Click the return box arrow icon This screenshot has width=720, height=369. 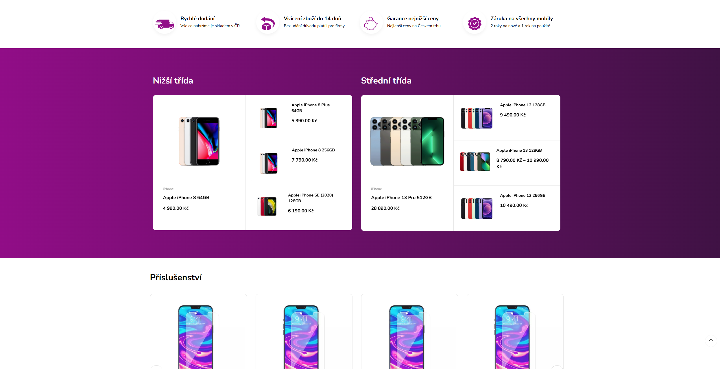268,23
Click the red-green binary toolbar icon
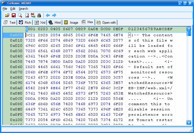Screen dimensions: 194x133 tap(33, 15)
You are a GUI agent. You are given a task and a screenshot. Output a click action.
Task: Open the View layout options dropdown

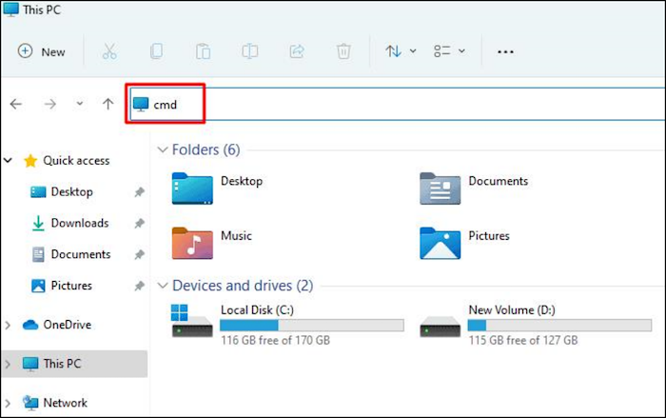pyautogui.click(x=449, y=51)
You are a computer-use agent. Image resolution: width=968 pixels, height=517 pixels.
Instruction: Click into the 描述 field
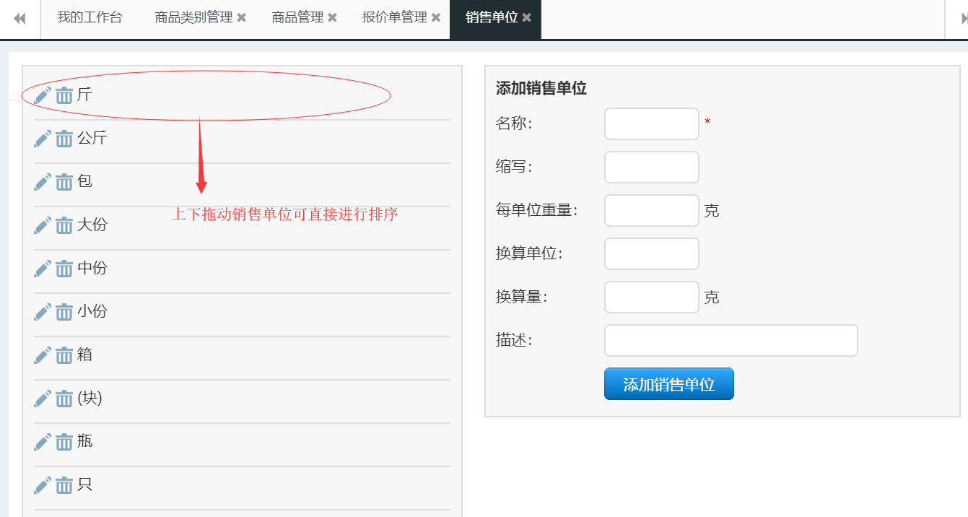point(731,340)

————————

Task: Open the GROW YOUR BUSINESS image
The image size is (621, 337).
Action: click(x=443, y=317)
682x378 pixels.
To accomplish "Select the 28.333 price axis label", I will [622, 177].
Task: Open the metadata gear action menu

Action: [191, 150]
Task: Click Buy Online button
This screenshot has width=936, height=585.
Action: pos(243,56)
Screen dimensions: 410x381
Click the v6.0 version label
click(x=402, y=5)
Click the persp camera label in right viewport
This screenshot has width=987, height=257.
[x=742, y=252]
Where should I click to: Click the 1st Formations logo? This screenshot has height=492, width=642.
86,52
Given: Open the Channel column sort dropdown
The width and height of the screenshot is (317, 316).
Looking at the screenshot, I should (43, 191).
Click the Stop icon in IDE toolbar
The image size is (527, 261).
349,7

————————

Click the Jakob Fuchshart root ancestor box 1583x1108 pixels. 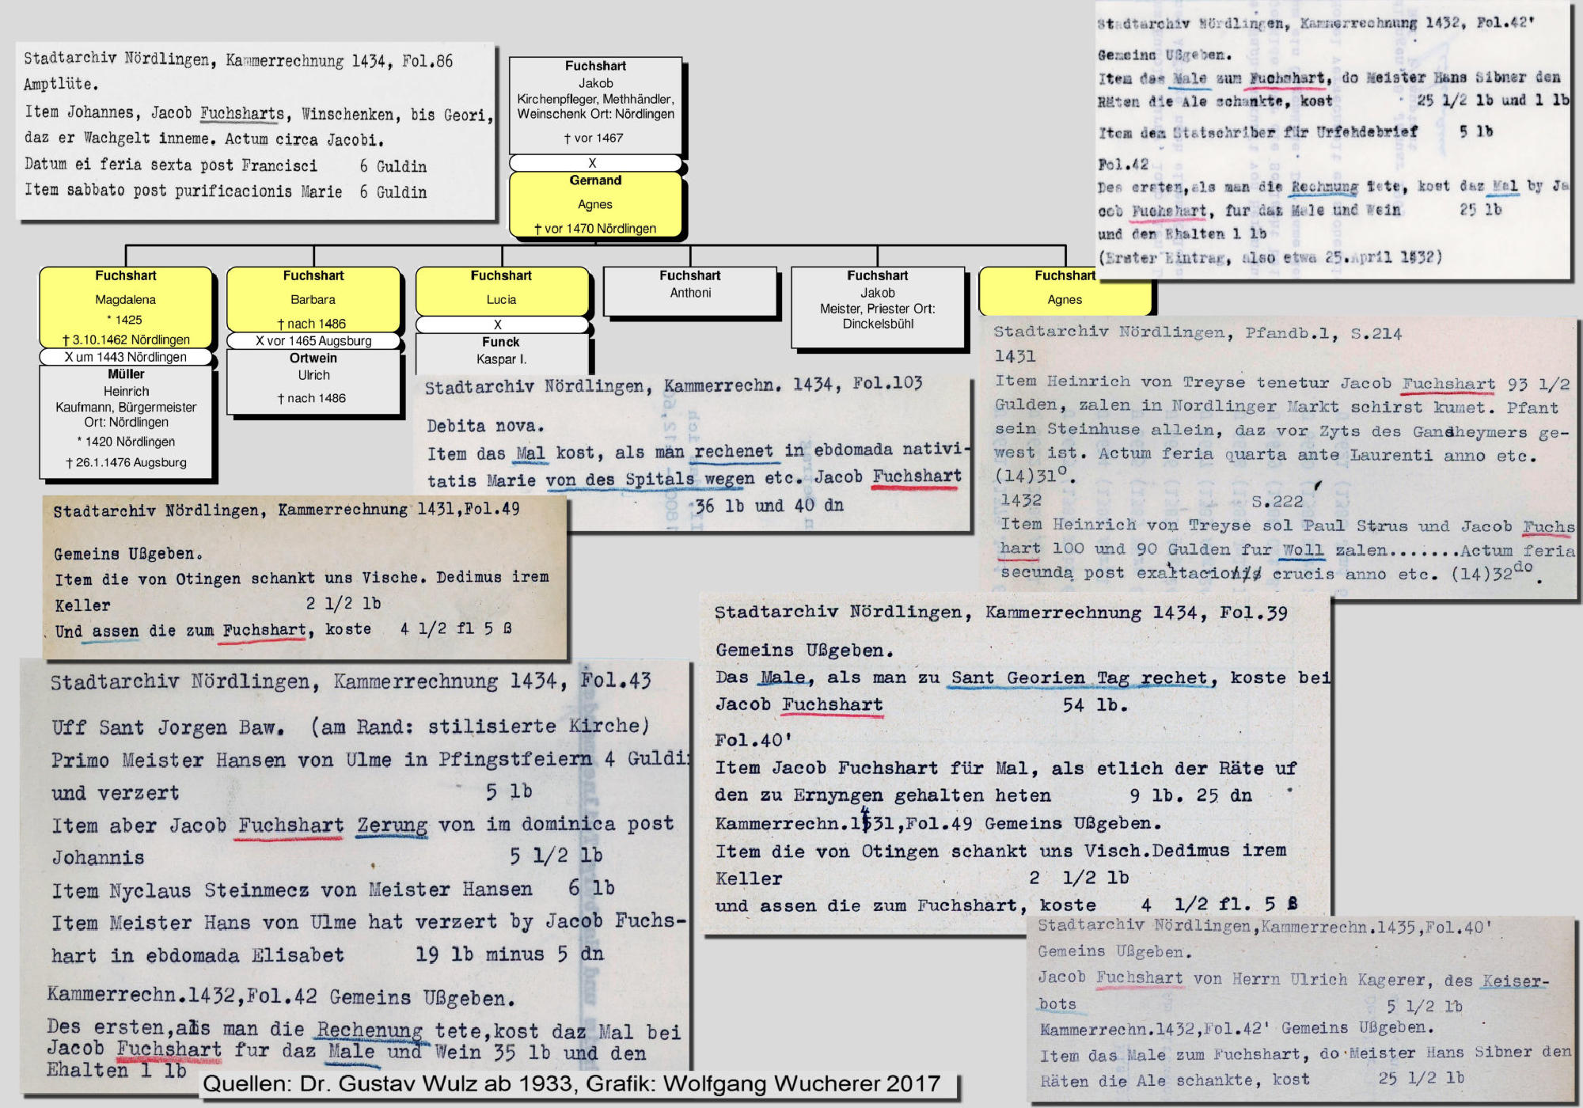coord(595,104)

————————

* Task prompt
Copy out each line of the listing above that contains the string "agent", treating uppercase and lowercase letters as distinct.

* Solution below
You are a GUI agent. You are given a task and a screenshot. Output a click action.
You are a computer-use agent. Image resolution: width=968 pixels, height=517 pixels.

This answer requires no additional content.